What is needed is every line of the material that contains "display".

===== RECORDS FOR THE EXERCISE =====

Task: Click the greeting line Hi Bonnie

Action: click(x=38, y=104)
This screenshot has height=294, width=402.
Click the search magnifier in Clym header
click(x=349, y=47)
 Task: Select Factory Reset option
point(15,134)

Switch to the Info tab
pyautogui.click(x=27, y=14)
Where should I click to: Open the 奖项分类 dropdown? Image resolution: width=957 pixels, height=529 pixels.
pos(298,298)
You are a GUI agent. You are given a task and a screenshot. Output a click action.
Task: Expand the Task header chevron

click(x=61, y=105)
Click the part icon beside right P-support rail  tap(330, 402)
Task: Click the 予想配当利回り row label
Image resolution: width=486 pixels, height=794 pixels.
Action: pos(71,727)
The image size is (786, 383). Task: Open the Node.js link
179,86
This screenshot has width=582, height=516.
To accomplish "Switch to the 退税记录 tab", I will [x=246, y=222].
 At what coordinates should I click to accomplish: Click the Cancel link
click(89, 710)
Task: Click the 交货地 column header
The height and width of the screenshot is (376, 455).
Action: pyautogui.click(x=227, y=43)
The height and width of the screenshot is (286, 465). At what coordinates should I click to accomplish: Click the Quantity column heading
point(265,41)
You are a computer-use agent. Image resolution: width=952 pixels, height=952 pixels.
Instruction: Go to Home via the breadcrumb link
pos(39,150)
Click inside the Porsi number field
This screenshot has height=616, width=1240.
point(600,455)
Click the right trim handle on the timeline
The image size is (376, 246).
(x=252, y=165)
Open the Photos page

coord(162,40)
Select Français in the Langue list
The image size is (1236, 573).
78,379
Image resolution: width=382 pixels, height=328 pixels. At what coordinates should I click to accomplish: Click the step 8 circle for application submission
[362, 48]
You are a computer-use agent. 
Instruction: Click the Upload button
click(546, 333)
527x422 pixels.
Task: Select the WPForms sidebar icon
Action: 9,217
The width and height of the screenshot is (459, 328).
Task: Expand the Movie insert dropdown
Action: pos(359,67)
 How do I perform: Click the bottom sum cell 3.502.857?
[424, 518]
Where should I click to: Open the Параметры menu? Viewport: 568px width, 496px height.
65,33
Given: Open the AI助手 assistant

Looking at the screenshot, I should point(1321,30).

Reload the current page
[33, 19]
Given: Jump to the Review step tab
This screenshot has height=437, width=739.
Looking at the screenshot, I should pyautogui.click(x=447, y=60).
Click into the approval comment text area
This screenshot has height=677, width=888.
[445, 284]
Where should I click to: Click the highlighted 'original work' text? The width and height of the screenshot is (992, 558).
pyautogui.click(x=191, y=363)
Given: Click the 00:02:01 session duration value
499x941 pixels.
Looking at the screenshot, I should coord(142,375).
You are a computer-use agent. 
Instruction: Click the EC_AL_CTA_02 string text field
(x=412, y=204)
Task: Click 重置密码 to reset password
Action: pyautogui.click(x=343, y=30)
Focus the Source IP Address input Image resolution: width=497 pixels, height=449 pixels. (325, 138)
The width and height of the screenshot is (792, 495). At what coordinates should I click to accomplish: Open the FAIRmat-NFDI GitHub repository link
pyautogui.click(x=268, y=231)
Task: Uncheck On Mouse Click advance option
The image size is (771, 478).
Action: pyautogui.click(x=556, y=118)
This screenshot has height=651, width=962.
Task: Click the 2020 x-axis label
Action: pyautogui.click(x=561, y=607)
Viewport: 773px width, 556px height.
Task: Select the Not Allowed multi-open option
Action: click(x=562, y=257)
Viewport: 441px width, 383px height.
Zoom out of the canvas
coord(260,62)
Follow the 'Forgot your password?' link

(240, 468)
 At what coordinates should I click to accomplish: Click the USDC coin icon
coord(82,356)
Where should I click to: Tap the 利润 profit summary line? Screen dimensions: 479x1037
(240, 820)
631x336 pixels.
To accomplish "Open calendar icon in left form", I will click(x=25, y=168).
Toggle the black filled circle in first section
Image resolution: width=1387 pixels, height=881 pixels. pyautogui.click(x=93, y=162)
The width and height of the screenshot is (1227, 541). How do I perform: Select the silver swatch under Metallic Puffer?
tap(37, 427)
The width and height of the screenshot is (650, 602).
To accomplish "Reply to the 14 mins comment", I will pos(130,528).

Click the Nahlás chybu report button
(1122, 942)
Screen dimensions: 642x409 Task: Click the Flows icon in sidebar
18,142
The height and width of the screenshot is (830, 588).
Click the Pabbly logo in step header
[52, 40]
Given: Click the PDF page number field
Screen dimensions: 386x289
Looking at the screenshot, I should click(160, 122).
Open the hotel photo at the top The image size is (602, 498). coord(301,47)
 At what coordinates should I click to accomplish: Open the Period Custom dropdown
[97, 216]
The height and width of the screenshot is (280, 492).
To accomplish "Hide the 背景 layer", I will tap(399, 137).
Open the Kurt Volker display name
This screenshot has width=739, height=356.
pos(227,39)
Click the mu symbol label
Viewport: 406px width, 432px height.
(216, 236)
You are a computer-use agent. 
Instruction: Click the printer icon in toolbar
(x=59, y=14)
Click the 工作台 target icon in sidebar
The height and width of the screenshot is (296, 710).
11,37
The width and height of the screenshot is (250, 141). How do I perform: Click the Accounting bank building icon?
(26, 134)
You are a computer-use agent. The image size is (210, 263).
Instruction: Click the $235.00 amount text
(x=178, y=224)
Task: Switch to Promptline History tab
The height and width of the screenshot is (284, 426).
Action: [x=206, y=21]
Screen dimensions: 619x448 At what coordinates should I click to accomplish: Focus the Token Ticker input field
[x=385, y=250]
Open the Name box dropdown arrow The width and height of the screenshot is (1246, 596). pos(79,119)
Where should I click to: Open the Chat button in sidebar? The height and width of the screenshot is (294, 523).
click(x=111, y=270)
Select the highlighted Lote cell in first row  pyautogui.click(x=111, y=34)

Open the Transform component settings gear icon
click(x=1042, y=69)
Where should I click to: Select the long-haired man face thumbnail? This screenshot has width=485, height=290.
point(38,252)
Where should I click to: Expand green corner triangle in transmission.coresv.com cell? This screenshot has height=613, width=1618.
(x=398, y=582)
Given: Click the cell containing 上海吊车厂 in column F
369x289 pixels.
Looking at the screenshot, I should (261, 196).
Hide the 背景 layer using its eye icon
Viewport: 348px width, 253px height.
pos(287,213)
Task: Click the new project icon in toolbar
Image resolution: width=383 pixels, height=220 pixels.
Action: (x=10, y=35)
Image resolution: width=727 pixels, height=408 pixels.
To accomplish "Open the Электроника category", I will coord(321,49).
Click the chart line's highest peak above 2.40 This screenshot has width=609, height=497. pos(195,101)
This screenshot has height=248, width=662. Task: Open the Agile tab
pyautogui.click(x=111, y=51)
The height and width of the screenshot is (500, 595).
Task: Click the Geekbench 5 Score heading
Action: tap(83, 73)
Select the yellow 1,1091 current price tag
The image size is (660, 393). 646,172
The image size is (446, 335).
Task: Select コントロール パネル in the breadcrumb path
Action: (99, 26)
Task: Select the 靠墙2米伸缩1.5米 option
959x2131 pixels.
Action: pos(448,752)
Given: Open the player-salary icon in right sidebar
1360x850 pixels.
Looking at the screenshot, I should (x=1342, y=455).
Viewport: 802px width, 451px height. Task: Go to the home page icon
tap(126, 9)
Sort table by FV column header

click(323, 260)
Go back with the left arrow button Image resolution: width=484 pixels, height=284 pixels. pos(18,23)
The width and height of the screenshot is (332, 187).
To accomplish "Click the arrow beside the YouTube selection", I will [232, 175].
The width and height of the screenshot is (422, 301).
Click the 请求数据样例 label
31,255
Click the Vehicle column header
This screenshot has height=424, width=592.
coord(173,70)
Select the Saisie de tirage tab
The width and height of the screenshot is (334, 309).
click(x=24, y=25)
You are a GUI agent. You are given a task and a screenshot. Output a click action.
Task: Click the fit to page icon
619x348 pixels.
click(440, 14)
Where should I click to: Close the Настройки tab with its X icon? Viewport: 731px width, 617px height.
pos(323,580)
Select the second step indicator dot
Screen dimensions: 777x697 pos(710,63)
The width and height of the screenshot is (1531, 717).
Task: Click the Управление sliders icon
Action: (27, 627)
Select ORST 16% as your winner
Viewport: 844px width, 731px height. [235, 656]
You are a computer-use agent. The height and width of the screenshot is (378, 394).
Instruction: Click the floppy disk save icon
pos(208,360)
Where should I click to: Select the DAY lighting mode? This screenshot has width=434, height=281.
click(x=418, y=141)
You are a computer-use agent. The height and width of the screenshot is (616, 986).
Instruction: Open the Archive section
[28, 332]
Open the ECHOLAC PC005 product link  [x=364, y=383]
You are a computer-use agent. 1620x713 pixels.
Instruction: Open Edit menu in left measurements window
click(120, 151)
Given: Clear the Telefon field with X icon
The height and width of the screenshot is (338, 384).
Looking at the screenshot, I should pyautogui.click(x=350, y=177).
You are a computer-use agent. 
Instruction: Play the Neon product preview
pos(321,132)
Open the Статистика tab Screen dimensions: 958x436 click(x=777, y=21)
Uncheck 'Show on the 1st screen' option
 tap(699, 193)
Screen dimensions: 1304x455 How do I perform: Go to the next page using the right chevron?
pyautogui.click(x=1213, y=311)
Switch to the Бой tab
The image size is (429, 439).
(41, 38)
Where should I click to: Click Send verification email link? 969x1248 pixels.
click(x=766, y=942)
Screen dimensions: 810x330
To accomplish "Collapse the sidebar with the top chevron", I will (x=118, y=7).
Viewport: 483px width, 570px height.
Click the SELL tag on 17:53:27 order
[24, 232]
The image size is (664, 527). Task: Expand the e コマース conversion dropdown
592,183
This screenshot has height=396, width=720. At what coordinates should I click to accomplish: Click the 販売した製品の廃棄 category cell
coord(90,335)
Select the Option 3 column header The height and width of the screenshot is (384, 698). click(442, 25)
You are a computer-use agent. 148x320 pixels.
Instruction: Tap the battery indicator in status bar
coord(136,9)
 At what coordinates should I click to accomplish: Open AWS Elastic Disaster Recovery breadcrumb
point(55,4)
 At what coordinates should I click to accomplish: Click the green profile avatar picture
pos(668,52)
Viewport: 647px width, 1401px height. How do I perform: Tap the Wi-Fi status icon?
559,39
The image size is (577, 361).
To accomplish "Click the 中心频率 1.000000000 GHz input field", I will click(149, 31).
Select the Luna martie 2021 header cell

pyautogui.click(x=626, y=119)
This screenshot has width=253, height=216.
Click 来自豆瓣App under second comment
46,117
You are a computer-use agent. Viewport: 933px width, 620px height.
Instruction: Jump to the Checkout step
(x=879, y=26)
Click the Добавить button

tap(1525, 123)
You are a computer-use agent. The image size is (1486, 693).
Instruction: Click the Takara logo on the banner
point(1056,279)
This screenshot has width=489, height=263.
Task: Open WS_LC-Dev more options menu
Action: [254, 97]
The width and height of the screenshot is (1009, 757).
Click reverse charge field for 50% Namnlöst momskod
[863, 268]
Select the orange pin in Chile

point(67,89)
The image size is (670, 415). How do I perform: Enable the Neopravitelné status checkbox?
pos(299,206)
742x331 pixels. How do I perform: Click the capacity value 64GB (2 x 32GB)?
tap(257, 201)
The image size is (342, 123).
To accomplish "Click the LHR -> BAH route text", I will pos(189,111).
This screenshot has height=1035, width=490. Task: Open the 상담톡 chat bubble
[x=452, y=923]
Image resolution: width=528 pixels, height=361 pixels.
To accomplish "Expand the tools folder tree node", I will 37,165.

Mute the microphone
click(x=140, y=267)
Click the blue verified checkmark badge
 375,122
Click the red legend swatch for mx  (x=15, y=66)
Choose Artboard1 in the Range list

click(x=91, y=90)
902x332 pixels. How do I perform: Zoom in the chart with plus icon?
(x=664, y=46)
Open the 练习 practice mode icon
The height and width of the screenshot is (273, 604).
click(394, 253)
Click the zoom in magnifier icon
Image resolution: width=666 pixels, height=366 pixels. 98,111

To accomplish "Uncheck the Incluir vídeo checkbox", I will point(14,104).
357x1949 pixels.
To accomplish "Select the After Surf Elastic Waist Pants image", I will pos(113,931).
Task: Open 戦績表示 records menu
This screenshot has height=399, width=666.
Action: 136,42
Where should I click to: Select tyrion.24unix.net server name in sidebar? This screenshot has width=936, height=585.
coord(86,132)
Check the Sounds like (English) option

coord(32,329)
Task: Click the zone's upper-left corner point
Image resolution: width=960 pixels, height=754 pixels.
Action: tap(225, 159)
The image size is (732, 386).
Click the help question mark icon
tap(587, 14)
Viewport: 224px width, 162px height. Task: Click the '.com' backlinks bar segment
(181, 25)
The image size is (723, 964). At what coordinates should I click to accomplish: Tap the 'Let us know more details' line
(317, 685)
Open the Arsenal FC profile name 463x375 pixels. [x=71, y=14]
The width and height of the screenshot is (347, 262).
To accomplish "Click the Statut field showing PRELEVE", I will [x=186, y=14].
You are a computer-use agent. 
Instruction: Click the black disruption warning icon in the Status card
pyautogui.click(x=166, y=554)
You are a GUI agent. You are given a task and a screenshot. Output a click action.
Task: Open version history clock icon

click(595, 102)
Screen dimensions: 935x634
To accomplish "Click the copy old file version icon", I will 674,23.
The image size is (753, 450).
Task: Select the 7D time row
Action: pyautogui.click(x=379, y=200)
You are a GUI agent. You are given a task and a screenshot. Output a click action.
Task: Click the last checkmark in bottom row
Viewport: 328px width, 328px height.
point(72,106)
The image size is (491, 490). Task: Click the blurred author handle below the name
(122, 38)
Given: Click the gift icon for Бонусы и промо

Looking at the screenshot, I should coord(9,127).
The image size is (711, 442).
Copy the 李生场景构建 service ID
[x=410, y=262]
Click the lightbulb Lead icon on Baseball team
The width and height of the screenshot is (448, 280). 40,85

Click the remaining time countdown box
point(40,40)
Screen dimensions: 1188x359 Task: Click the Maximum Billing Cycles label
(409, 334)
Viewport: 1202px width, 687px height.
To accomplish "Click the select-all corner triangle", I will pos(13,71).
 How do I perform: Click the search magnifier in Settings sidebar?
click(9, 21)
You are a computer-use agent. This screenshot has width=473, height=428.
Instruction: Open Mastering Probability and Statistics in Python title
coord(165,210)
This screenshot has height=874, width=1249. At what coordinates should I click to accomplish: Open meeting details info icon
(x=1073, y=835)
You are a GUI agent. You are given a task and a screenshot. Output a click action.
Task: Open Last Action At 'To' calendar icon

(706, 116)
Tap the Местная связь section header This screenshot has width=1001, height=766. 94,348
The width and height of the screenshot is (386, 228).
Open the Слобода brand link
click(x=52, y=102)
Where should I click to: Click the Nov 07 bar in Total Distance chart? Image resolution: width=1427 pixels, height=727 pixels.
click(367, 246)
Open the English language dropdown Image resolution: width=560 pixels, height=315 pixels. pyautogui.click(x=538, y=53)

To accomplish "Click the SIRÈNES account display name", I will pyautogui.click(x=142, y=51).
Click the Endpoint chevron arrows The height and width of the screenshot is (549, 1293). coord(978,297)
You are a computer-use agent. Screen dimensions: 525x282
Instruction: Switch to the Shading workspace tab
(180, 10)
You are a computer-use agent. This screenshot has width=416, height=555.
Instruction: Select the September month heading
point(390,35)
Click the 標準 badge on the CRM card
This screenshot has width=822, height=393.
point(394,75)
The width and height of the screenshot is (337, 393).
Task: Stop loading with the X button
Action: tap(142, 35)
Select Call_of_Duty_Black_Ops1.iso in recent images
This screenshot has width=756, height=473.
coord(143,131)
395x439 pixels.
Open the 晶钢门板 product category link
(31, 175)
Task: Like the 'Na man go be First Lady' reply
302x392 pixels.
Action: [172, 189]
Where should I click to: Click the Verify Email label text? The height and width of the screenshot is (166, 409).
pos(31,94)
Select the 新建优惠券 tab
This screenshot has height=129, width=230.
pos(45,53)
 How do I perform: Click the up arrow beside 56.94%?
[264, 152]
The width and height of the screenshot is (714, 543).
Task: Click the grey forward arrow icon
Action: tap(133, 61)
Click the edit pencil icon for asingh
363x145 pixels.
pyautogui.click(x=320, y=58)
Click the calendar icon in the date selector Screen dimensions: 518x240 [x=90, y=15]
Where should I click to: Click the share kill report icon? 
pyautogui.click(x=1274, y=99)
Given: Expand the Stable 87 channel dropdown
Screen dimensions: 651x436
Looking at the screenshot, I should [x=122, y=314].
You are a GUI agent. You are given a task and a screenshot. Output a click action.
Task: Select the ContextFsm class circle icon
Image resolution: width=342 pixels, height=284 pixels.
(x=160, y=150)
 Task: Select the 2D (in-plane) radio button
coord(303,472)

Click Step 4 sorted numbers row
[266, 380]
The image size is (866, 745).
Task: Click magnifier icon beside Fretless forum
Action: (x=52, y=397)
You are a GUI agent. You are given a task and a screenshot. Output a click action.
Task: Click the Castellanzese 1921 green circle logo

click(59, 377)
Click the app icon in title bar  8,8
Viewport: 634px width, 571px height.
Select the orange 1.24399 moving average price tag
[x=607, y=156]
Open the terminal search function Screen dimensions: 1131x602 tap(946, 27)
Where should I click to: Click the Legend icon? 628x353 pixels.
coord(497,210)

=====

▶ _EXERCISE RESULT_:
Open the Kurt Volker display name
To accomplish "Click the SIRÈNES account display name", I will pyautogui.click(x=142, y=51).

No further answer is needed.